O que achou da saída do Rafael Cortez? Ele ficou cinco anos no programa, então não posso exigir nada, mas eu acho que foi ruim para ele. O Rafael tinha oportunidade de ter um programa solo aqui e preferiu apresentar o Got Talent na Record. Ele não tem maldade no coração, apenas ficou entusiasmado com o novo programa.

Qual sua opinião sobre a participação de Datena na negociação de um sequestro, ao vivo, na TV? Ele não devia ter feito isso. Mas foi uma situação difícil, a polícia pediu para ele interceder. Eu estava evolvido com outras tarefas no momento e, quando eu vi, a negociação já tinha começado e não dava para interromper. Esse não é o nosso trabalho. O Datena não é treinado para negociar com sequestradores.

Como fazer da segunda temporada de Mulheres Ricas um sucesso como a primeira? Não dá para prever, temos apenas que fazer o melhor. Nossa primeira dúvida foi se deveríamos repetir o primeiro elenco. Decidimos encontrar novas mulheres para contar novas histórias e apenas manter uma da primeira temporada, para o público se reconectar. A Narcisa Tamborindeguy foi a escolhida. Depois, aconteceu de a Val Marchiori entrar para o elenco também. Na outra edição, o programa foi desenhado da seguinte forma: apresentamos as participantes, mostramos suas casas, seus carros e para onde viajam, depois, as relações entre elas se tornou o destaque. Nessas relações, era interessante incluir a Val que tem uma briga antiga com a Narcisa.
A aposta vai ser novamente nas brigas e fofocas entre elas? Não, mas faz parte do programa. Não quis repetir mais de uma participante logo no início para não ficar muito parecido com a primeira temporada, mas depois do quinto ou sexto episódio, não vi problemas.
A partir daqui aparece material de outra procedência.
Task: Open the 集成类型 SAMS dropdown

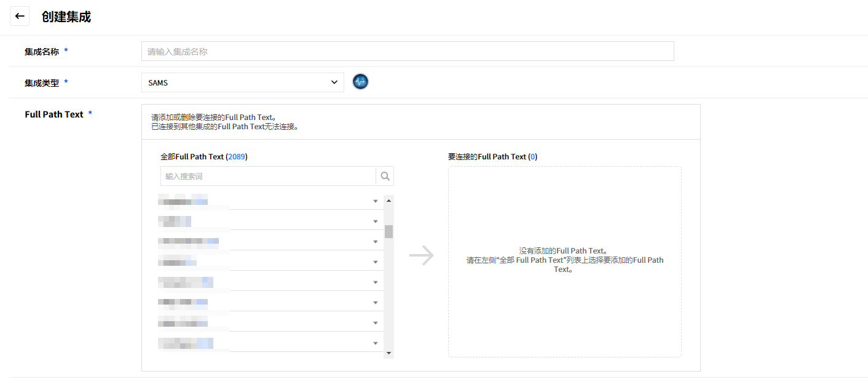Action: point(242,82)
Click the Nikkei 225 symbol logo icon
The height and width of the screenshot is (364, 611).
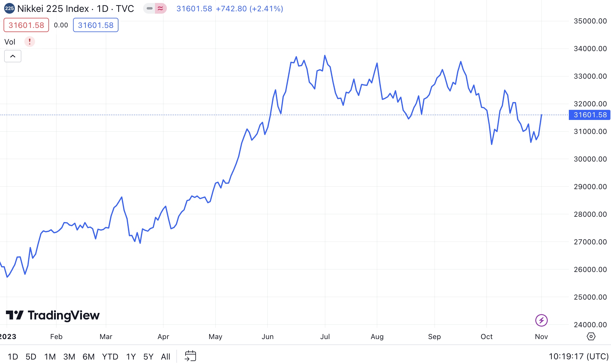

Qual é o balanço que faz desse seu primeiro ano como diretor artístico da Band? A experiência é muito positiva, a audiência está crescendo. A televisão é evolutiva naturalmente, não é necessário fazer grandes revoluções na grade. A TV faz parte do cotidiano das pessoas. Então, quem trabalha numa posição como a minha, não pode pensar apenas na audiência. Tem de se colocar no lugar do público e tentar combinar inspiração, que ajuda a criar programas, com a razão, que identifica o momento em que devem ir ao ar. Em novembro, atingimos 7,3% de participação no mercado, o maior número nos últimos dez anos da Band. Ultrapassamos o recorde de junho de 2010, de 7,2% por causa da transmissão da Copa do Mundo na África do Sul. A nossa meta é atingir dois dígitos.

É possível se aproximar da Globo? Não temos essa missão. Não pensamos a programação apenas em termos de audiência. Para crescer 10 ou 20% no Ibope é importante ter uma programação clara e previsível. Nós temos 7% da audiência e isso quer dizer que o telespectador não está conectado conosco o tempo todo. Eu não estou refundando a Band. Cheguei numa empresa já consolidada e tenho que adaptar as minhas ideias ao que já existe.

O aluguel de espaço para igrejas evangélicas na grade atrapalha os resultados? Eu acho que não deveria existir, mas isso não é uma decisão minha. O mais interessante para mim é colocar produtos no ar que atendam o maior número de pessoas, mas se o dinheiro desse aluguel nos permite fazer muitas outras coisas, então é válido.

Há planos de retomar a produção de teledramaturgia? Nesse mercado, temos a Globo que produz toda a teledramaturgia, outra que copia essa produção, que é a Record, e o SBT que faz pouca coisa nesse sentido. A Band decidiu oferecer uma alternativa.

Por que, apesar de representar essa alternativa, a Band está em quarto lugar na audiência? É algo que está mudando. Fomos por muito tempo uma rede focada no período da tarde. Decidimos, então, fortalecer o horário nobre. E está dando resultado. Nessa faixa, às vezes ocupamos o terceiro, e mesmo o segundo lugar.